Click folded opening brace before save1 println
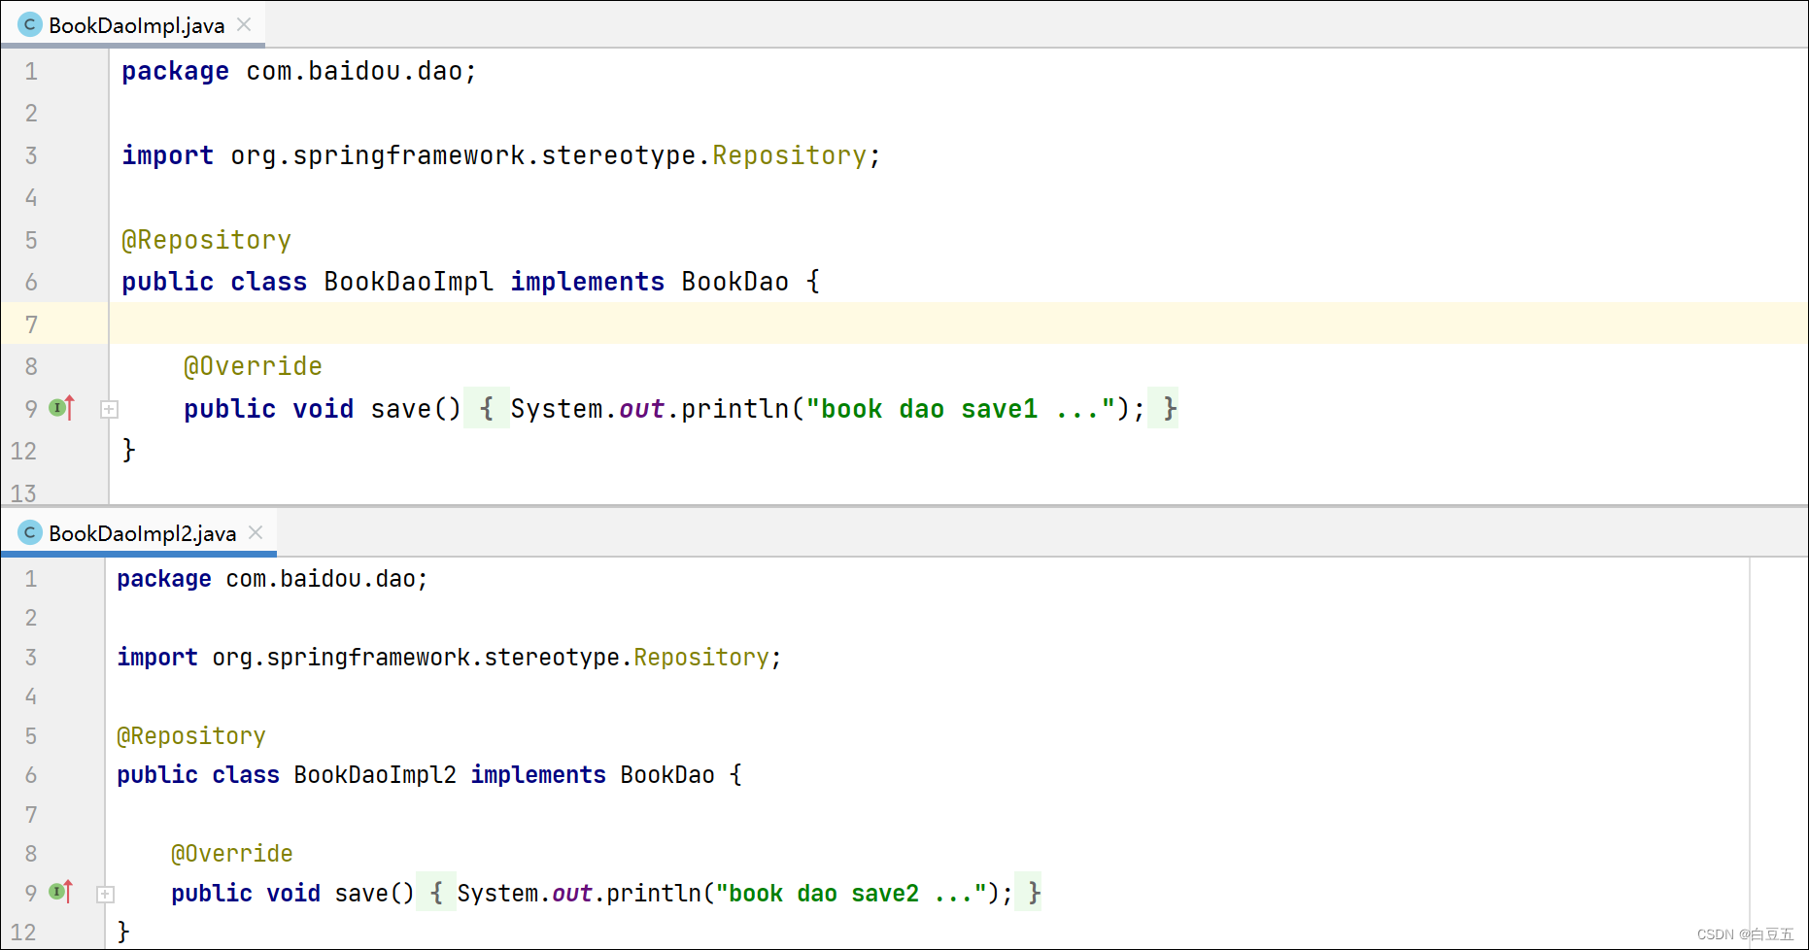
---
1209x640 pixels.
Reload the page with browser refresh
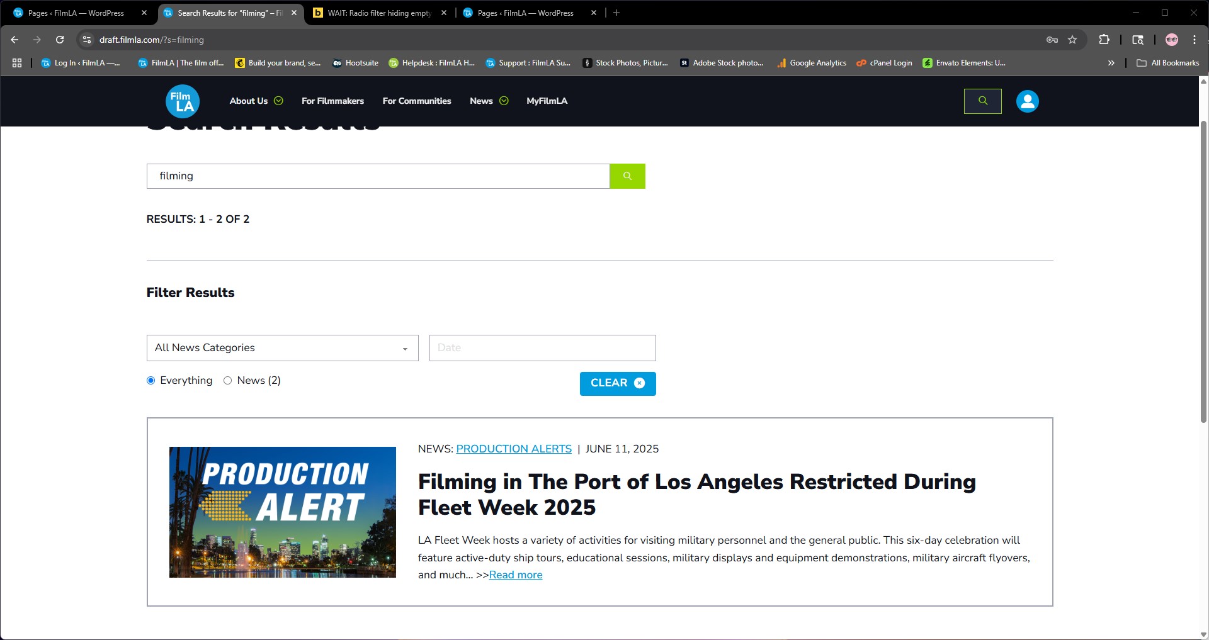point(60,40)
==
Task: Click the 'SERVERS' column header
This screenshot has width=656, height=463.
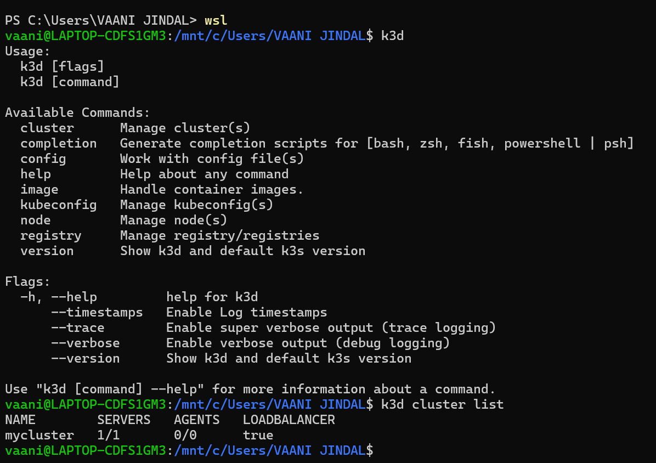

→ TASK DIRECTIONS:
Every line of the entries above that holds "Click" should be copied out.

→ SOLUTION FOR THIS TASK:
Click folded opening brace before save1 println
Task: Click the 'SERVERS' column header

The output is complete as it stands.